Domingo 9 de junio
Pentecostes
Juan 20,19-23
Celebrar
la fiesta de Pentecostés implica preguntarnos con qué espíritu afrontamos la
vida.
Sin
el Espíritu de Jesús, la Iglesia es barro sin vida: una comunidad incapaz de
introducir esperanza, consuelo y vida en el mundo. Puede pronunciar palabras
sublimes sin comunicar «algo» de Dios a los corazones. Puede hablar con
seguridad y firmeza sin afianzar la fe de las personas. ¿De dónde va a sacar
esperanza si no es del aliento de Jesús? ¿Cómo va a defenderse de la muerte sin
el Espíritu del resucitado?
Sin
el Espíritu creador de Jesús, podemos terminar sin que nadie en la Iglesia crea
en algo diferente. Todo debe ser como ha sido. No está permitido soñar con
grandes novedades. Lo más seguro es una religión estática y controlada, que
cambie lo menos posible. Lo que hemos recibido de otros tiempos es también lo
mejor para los nuestros. Nuestras generaciones han de celebrar su fe vacilante
con el lenguaje y los ritos de hace muchos siglos. Los caminos están marcados.

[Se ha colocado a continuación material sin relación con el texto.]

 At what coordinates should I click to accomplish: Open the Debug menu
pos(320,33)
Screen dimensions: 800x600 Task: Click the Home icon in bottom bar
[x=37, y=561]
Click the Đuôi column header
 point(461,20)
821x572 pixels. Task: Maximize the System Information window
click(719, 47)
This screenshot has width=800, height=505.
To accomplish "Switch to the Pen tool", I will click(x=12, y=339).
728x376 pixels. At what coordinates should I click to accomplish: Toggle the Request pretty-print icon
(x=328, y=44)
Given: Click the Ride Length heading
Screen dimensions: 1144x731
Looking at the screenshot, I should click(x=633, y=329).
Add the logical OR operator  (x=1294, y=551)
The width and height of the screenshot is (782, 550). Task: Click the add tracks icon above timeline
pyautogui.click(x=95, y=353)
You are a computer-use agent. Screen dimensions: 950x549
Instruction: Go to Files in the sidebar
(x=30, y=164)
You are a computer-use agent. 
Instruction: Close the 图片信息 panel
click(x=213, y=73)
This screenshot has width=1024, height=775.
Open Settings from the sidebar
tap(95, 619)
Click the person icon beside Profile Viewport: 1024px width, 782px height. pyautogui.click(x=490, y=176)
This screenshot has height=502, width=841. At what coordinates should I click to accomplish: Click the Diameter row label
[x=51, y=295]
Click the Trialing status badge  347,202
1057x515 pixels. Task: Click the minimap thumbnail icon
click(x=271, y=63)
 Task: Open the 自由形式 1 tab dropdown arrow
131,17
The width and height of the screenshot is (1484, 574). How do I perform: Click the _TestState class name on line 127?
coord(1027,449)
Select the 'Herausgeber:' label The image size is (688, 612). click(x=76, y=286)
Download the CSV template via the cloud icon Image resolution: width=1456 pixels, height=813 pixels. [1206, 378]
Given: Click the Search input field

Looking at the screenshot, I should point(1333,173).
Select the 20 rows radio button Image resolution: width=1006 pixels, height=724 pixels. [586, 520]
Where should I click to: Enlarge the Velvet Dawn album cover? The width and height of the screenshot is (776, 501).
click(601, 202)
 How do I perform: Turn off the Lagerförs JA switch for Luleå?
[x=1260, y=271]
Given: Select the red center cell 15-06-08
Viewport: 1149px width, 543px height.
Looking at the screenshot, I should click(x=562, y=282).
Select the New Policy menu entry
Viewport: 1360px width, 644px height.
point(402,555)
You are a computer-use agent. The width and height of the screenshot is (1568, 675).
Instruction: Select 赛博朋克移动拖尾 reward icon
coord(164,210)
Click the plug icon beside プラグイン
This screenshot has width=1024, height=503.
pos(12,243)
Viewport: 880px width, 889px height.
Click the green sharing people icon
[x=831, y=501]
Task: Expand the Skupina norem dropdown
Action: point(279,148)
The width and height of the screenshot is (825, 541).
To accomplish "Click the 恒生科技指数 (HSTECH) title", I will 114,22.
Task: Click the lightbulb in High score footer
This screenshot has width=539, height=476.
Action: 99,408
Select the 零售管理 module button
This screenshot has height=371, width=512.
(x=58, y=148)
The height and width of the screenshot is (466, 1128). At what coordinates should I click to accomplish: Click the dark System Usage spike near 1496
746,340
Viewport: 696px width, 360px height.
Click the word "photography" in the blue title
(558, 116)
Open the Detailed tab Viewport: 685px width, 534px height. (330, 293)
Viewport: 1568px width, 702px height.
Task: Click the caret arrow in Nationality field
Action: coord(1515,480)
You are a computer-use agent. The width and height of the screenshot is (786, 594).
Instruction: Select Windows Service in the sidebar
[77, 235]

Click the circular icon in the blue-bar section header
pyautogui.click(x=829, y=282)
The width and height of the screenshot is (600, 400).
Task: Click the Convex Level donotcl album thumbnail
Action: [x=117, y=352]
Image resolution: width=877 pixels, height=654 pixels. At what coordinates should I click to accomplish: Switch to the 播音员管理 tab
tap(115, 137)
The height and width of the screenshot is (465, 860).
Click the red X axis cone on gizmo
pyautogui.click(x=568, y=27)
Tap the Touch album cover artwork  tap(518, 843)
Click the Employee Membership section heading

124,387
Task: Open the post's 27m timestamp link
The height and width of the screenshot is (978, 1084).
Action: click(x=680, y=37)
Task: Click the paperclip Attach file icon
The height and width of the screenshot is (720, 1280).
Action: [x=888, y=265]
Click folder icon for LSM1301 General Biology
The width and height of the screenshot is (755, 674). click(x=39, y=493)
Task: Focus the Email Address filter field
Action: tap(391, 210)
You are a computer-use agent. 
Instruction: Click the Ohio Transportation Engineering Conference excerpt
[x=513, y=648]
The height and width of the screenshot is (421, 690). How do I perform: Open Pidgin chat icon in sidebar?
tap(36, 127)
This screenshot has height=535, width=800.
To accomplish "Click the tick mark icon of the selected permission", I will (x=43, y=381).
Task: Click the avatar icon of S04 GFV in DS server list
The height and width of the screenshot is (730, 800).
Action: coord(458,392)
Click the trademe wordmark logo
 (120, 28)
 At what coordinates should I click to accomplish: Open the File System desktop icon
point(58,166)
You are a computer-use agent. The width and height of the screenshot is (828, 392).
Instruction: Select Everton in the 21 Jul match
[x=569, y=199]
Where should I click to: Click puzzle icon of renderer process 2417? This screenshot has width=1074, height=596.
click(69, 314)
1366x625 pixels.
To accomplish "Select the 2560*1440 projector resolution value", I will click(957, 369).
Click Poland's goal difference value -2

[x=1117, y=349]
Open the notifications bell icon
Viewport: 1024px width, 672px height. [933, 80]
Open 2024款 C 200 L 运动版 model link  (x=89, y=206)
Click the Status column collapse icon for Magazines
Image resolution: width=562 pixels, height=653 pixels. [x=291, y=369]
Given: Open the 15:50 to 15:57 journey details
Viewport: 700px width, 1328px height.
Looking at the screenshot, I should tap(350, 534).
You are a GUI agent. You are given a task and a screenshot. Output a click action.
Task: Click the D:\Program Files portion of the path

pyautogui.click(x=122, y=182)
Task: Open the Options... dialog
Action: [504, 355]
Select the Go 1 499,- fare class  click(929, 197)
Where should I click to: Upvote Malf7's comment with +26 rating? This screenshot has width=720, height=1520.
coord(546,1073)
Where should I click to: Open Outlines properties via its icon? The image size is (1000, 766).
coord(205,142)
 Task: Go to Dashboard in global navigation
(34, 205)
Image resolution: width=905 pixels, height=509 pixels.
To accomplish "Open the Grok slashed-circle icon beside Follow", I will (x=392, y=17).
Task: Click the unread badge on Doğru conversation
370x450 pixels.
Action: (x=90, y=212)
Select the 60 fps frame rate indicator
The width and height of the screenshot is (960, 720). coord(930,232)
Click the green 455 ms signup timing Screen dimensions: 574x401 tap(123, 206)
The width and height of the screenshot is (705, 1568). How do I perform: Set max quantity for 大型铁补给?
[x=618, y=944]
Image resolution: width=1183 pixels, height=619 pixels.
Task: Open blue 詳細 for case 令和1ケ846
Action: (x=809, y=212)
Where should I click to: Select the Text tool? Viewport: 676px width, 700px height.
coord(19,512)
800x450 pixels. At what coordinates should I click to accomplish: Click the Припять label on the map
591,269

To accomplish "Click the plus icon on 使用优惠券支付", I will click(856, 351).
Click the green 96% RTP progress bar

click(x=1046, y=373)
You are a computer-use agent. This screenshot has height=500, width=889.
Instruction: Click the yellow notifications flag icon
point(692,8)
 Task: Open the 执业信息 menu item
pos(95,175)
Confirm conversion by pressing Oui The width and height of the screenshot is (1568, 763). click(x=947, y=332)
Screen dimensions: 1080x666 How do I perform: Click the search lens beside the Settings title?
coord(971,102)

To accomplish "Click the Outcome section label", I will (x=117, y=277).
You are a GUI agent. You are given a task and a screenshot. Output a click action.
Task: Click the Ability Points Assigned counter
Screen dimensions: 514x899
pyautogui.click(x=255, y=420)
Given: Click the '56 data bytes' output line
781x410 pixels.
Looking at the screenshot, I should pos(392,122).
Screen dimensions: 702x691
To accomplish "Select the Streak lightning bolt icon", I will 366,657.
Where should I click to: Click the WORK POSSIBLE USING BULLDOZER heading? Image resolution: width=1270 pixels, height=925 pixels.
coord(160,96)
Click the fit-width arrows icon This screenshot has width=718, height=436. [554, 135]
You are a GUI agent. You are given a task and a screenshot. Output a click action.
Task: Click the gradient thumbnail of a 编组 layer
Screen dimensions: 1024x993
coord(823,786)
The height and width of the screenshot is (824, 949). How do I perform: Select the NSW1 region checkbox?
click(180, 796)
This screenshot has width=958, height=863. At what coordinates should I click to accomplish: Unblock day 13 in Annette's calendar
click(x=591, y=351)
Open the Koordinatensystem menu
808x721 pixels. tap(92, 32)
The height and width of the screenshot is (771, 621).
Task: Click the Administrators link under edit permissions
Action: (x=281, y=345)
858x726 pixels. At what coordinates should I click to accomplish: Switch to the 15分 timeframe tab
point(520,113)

No hay que preguntarse por qué.
Solo
cuando nuestro corazón se abre, empezamos a intuir con qué ternura y compasión
mira Dios a las personas. Solo entonces escuchamos la principal llamada de
Jesús: «Sed compasivos como vuestro Padre es compasivo».
No
hemos de mirar a otros. Hemos de abrir cada uno nuestro propio corazón.